El día siguiente, 9 de Octubre del año A.D. 117, pronunció sentencia el tirano de que Dionisio y sus compañeros fuesen degollados, lo que se ejecutó en el mismo día. Hízose después una horrible carnicería en los cristianos; y se dice que entre éstos, Larcia, mujer del Santo Mártir Lisbio, convertida por las oraciones y por los milagros de San Dionisio, logró la dicha de merecer la corona del martirio.
Es tradición tan antigua como la muerte de nuestro Santo que, después de degollado, se puso en pie por sí mismo el cuerpo de San Dionisio, tomó su cabeza en las manos y la llevó al lugar donde está hoy la célebre población y monasterio de su nombre, á dos leguas de París, cuyo portento acabó de convertir a todo el pueblo. Añádese que, acudiendo al ruido de este prodigio una santa mujer llamada Cátula, á quien el Santo había convertido, éste se fue derecho á ella, púsola en las manos su cabeza, y cayó el cuerpo en tierra, dejándola depositaría de sus preciosas reliquias. Apoderada de tan inestimable tesoro, le guardó y le escondió con el mayor cuidado mientras duró aquella violenta persecución; y, no contenta con eso, tuvo arte para lograr, á precio de dinero, los cuerpos de sus dos compañeros Rustico y Eleuterio. Noticioso San Rieul del martirio de nuestros Santos, se sintió inspirado de Dios para buscar sus reliquias, y, encargando el cuidado de su Iglesia de Arles al obispo Felicísimo, que había ido á visitarle, partió á París, acompañado de algunos presbíteros suyos. Con las noticias que allí le dieron se encaminó á la aldea de Charouil, donde encontró á la piadosa matrona Cátula, y consagró en honor de San Dionisio y sus compañeros una capilla de madera, que aquella virtuosa señora había erigido sobre el sepulcro de los Santos. Más de trescientos años después, Santa Genoveva, devotísima de San Dionisio, erigió otra capilla de piedra mucho más capaz, donde, pasados otros doscientos años, el rey Dagoberto fundó aquel célebre monasterio de San Dionisio y aquella' suntuosísima iglesia, que los reyes de Francia escogieron para su sepultura.

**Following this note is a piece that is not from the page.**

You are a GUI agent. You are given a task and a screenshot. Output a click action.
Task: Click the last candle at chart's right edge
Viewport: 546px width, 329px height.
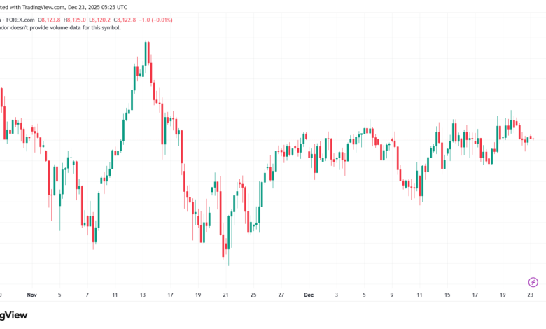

No se ignora que algunos sabios críticos de estos últimos tiempos quieren disputar al reino de Francia la gloria de haber merecido á San Dionisio Areopagita por uno de sus primeros apóstoles; pero se juzgó más seguro seguir el parecer del Martirologio, y aun el de la misma Iglesia Romana, pareciendo que la crítica del tiempo debiera ceder á la tradición de más de mil y doscientos años, y á la autoridad del sabio Hincmaro, Arzobispo de Reims; de Fortunato, Obispo de Poitiers; de Eugenio II, Arzobispo de Toledo; de San Beda el Venerable; de todos los hombres grandes que florecieron en los ocho últimos siglos; del mismo Concilio de París, y, en fin, del unánime consentimiento de la Iglesia griega y latina, como lo observa el sabio cardenal Baronio en las anotaciones al Martirologio Romano.